● **PASSAGE TO READ**
*** Block opens ***

Section 46-750.34 was enacted in 1963. It replaced South Carolina Code § 46-750.15 (1962) which incorporated by reference South Carolina Code §§ 46-326 — 328 (1962). Those sections imposed a dual notice requirement as a condition precedent to maintenance of an action under the uninsured motorist coverage. Section 46-326 required:

“The driver of a vehicle involved in an accident resulting in injury to or death of any person shall immediately by the *348quickest means of communication, whether oral or written, give notice of such accident to the local police department if such accident occurs within a municipality, otherwise to the office of the county sheriff or the nearest office of the South Carolina Highway Patrol.” (Emphasis supplied).

Section 46-327 required a written report to the South Carolina Highway Department within five days. It was this report which the appellant mailed two days after the accident.

*** Block closes ***

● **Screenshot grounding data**
*** Block opens ***

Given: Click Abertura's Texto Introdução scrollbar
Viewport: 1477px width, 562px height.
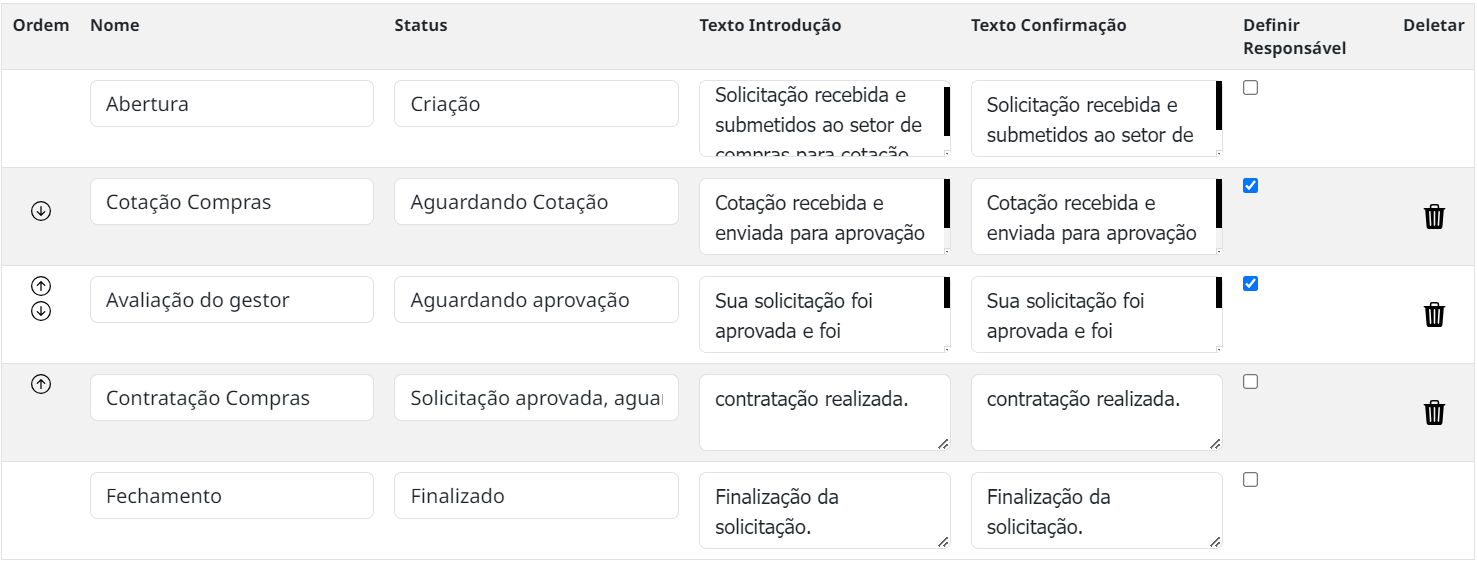Looking at the screenshot, I should click(x=946, y=112).
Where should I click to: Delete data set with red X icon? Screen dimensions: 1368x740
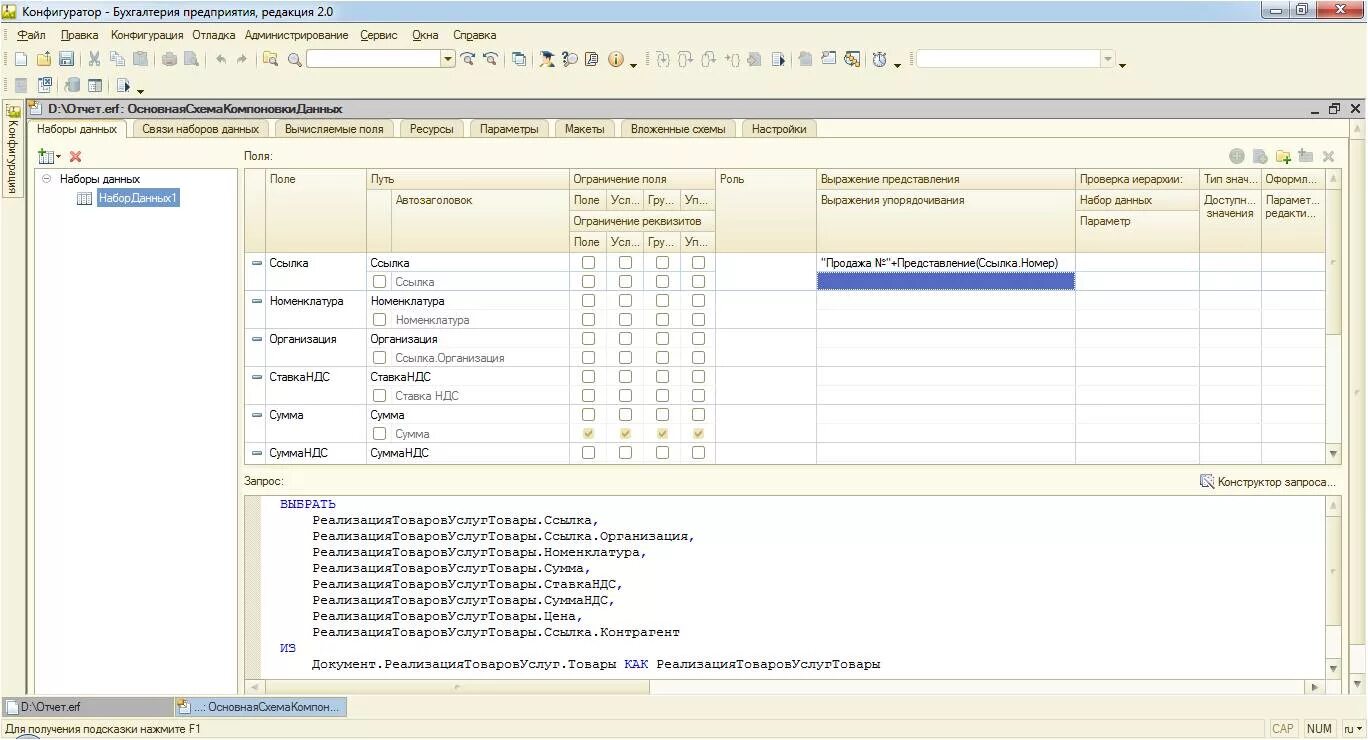coord(75,156)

*** Block closes ***

● **WORK TASK**
Say whether each statement agrees with the passage on South Carolina's uninsured motorist notice statutes, answering yes or no and quoting the deciding words: (a) Section 46-750.34 was enacted in 1963; (b) Section 46-327 allowed ten days for a written report to the South Carolina Highway Department; (c) under Section 46-326, an accident inside a municipality had to be reported to the local police department.

● **RESULT OF THE TASK**
(a) Yes: "Section 46-750.34 was enacted in 1963."
(b) No: "Section 46-327 required a written report to the South Carolina Highway Department within five days."
(c) Yes: "give notice of such accident to the local police department if such accident occurs within a municipality"